The North West Regional Hospital District, made up of representatives from the three northwestern regional districts, which would pay for 40 per cent of a new hospital through property taxes, and it told the province last fall it was willing to finance a business case study all on its own.

But the province turned down that idea last fall, something which was reaffirmed by provincial health minister Terry Lake in a letter sent this May to the regional hospital district.

“It would not be prudent to invest significant resources in detailed planning prior to confirmed funding sources for a major capital investment,” he wrote.

Lake, Clark and other cabinet ministers were the recipients in mid-June of letters from the regional hospital district, again offering to finance a business case study on its own.

Those letters did state a new hospital would be needed based on the prospects, which have diminished since June, of a regional liquefied natural gas industry.

It’s that connection of a new Mills hinging first on the establishment of a liquefied natural gas industry, which Clark has apparently now broken.

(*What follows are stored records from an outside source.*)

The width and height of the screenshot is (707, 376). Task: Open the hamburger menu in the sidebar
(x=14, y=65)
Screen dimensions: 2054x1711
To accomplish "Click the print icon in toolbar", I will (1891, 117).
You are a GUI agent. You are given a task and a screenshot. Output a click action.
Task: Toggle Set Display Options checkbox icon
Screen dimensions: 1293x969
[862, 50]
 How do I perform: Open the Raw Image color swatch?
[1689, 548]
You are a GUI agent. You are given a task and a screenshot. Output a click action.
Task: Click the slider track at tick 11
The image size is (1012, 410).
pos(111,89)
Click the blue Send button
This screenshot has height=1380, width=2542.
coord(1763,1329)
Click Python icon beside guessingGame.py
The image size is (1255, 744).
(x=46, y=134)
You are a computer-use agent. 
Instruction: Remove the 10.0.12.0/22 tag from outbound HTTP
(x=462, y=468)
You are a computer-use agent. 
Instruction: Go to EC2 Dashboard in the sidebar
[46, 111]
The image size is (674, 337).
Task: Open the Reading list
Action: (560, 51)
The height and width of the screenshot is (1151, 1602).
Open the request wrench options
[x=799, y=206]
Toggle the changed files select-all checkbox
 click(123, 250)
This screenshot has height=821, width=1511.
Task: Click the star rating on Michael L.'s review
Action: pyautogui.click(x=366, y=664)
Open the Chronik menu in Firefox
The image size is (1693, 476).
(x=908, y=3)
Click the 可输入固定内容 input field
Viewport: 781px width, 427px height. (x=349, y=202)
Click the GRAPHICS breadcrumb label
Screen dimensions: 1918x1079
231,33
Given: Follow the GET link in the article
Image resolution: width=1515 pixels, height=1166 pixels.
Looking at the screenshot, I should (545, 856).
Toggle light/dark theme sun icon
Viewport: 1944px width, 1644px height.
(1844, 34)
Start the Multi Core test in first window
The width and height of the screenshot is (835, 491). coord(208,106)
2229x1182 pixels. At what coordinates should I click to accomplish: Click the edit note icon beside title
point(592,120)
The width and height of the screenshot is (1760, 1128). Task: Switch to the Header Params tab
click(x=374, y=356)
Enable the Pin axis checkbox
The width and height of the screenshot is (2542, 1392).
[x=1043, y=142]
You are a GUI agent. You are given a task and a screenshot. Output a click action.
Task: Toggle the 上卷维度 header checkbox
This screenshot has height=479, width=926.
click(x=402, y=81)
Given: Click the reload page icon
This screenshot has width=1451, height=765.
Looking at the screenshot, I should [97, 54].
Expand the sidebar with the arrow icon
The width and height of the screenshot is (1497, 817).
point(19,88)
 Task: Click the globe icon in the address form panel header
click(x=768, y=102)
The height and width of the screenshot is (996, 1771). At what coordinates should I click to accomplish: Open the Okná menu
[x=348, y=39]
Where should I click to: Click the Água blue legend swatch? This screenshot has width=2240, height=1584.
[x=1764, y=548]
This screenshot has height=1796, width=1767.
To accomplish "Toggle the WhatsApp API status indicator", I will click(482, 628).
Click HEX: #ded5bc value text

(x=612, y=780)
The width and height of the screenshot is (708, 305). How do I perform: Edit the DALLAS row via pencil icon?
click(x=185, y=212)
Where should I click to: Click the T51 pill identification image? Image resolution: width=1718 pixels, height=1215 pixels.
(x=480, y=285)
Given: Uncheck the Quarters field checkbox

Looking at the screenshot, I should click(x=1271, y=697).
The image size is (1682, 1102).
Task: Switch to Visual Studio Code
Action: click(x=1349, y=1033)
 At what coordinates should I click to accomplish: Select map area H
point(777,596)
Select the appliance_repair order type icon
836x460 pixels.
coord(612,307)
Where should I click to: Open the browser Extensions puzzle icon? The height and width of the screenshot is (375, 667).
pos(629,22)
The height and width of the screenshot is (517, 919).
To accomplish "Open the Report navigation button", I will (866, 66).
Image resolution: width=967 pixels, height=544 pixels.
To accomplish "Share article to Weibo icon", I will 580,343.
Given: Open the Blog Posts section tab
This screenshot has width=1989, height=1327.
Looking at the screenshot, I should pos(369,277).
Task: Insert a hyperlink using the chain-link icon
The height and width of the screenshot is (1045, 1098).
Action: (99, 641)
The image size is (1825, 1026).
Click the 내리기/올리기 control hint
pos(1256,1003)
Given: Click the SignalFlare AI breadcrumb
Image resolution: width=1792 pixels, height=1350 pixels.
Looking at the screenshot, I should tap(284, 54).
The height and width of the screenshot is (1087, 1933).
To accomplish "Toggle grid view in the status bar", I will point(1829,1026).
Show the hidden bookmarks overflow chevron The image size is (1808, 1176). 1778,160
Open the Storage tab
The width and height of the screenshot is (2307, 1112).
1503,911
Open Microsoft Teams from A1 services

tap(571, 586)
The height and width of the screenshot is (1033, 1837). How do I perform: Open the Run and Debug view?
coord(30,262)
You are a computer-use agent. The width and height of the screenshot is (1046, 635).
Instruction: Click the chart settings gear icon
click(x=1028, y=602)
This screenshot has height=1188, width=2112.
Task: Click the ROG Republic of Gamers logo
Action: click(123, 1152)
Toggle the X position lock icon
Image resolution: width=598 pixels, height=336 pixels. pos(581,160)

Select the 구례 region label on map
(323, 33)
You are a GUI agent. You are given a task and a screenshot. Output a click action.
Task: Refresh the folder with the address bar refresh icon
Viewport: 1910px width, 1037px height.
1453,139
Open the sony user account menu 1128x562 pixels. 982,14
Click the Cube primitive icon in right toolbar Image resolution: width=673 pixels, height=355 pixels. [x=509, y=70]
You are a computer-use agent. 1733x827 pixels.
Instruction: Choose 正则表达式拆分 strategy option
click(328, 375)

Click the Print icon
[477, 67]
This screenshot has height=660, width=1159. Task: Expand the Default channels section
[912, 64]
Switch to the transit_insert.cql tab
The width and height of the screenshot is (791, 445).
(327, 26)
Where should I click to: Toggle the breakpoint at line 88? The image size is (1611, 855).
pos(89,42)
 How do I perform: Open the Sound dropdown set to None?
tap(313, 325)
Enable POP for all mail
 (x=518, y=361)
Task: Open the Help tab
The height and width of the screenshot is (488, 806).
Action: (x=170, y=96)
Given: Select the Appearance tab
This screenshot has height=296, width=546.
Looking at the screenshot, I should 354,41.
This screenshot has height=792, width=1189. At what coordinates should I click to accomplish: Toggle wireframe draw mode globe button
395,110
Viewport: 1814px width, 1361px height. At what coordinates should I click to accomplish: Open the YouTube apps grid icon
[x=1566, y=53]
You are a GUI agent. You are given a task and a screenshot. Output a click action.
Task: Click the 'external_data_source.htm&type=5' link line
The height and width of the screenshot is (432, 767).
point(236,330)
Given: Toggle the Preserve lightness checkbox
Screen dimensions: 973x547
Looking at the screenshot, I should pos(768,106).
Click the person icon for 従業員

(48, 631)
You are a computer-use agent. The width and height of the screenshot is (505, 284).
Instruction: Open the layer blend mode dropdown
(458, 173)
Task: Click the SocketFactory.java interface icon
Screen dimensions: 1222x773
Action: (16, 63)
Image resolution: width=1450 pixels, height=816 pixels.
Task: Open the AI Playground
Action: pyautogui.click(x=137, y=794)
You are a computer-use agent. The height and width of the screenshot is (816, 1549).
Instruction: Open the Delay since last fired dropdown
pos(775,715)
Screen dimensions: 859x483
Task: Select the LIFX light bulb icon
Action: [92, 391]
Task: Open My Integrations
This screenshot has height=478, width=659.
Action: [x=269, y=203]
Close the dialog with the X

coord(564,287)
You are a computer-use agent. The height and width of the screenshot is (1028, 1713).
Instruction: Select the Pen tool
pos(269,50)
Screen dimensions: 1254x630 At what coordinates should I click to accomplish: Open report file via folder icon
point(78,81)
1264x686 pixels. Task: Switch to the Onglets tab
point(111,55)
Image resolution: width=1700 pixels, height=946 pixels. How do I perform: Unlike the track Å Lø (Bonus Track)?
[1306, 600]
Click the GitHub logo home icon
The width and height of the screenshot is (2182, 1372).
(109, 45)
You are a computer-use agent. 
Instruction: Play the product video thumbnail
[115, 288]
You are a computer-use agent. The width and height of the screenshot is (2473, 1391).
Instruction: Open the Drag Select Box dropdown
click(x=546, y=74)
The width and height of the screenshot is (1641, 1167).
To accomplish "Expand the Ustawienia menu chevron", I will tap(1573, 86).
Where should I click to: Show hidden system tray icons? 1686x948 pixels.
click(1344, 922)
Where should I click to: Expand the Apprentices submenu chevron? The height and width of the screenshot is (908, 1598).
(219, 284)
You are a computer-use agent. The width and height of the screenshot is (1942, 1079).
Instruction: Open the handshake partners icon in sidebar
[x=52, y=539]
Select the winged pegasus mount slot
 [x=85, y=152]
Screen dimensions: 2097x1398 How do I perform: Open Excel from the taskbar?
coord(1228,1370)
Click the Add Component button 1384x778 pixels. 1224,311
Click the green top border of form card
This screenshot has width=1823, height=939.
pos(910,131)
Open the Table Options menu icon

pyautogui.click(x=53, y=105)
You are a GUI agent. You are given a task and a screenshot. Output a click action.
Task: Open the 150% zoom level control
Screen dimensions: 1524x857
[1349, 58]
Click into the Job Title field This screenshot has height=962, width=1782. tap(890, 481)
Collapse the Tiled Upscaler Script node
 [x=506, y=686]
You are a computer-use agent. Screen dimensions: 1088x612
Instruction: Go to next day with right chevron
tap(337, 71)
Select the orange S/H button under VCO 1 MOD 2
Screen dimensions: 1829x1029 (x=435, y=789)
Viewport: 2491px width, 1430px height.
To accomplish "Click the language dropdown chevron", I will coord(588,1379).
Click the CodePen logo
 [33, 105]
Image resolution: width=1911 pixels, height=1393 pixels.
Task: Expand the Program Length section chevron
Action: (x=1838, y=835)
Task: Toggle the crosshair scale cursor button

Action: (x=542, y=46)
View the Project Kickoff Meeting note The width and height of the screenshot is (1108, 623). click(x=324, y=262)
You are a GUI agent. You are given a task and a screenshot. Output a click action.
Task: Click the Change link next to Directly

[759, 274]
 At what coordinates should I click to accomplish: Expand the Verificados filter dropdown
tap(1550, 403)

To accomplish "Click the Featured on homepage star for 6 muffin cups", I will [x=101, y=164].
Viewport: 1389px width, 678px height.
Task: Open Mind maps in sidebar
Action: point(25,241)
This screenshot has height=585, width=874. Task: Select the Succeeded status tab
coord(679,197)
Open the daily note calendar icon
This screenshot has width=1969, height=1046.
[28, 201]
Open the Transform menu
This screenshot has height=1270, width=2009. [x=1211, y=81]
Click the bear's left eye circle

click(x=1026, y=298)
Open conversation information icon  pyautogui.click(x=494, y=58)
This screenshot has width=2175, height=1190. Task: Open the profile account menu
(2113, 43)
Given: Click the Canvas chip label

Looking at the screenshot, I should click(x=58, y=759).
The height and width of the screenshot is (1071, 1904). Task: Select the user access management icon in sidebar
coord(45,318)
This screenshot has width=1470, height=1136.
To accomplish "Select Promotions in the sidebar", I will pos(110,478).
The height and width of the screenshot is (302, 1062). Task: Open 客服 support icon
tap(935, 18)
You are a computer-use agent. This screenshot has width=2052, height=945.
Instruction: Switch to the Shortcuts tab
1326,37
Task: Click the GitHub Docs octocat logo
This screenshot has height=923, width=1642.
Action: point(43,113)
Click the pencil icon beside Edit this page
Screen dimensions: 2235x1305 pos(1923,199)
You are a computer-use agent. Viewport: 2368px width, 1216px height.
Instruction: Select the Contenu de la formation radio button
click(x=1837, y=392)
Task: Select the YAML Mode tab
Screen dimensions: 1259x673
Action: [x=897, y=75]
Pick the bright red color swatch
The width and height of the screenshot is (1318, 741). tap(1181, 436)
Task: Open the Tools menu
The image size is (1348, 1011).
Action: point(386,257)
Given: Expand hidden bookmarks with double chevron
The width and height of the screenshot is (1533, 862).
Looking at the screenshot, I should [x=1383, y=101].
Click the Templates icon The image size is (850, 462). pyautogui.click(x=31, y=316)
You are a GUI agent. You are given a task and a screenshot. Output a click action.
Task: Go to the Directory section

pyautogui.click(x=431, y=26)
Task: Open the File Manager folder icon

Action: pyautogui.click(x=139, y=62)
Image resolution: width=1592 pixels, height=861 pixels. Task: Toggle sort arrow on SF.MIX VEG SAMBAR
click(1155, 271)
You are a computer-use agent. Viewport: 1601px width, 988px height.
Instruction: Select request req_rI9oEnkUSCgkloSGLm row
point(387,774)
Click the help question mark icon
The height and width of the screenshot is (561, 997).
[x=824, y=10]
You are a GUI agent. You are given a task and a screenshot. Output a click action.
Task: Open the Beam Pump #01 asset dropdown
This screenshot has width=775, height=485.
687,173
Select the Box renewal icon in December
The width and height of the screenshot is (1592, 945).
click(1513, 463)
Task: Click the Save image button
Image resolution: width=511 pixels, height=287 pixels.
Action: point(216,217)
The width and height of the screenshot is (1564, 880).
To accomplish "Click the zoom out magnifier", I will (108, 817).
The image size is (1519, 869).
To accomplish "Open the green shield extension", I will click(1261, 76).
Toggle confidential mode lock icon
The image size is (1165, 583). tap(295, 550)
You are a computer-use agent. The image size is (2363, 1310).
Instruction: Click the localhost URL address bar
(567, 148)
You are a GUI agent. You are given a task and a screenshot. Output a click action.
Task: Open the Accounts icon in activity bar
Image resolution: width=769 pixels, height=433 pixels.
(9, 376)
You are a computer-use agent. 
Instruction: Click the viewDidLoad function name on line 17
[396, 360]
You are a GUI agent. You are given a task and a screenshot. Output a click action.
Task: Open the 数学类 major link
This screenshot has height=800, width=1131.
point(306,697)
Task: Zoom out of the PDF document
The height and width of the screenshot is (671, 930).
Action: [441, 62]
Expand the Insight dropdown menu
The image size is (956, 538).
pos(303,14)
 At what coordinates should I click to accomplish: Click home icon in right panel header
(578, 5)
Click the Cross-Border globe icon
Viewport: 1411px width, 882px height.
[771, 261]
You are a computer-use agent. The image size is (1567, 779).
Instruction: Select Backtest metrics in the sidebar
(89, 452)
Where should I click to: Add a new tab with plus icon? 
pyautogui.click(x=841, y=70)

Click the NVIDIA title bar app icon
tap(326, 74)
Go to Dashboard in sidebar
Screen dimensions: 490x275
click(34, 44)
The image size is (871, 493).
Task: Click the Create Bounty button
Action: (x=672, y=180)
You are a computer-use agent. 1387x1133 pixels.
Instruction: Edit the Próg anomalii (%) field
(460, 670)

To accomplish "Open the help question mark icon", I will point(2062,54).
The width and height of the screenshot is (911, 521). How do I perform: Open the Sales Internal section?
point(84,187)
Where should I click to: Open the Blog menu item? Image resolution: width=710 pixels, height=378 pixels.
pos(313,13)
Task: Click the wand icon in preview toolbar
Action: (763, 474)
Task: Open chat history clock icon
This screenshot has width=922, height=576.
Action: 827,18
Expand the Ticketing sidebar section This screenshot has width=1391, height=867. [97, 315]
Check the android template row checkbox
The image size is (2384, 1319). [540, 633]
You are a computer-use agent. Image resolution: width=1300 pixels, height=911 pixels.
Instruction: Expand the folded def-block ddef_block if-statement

Terrace mayor Carol Leclerc, who introduced Clark at the Ellis Ross candidate announcement event, said she and council members hope to meet with Clark next week in Victoria.

“I think we just need to keep at it,” said Leclerc of the lobby for a new hospital.

At the very least, Leclerc said, council members will be backing the hospital district’s offer to finance a business case study.

“This is a Number One priority for [the] Northern Health [Authority],” said Leclerc of its major project list.

Leclerc also said she felt Clark was caught off guard when the subject of a new Mills was raised during her Sept. 12 visit here for the Ellis Ross announcement.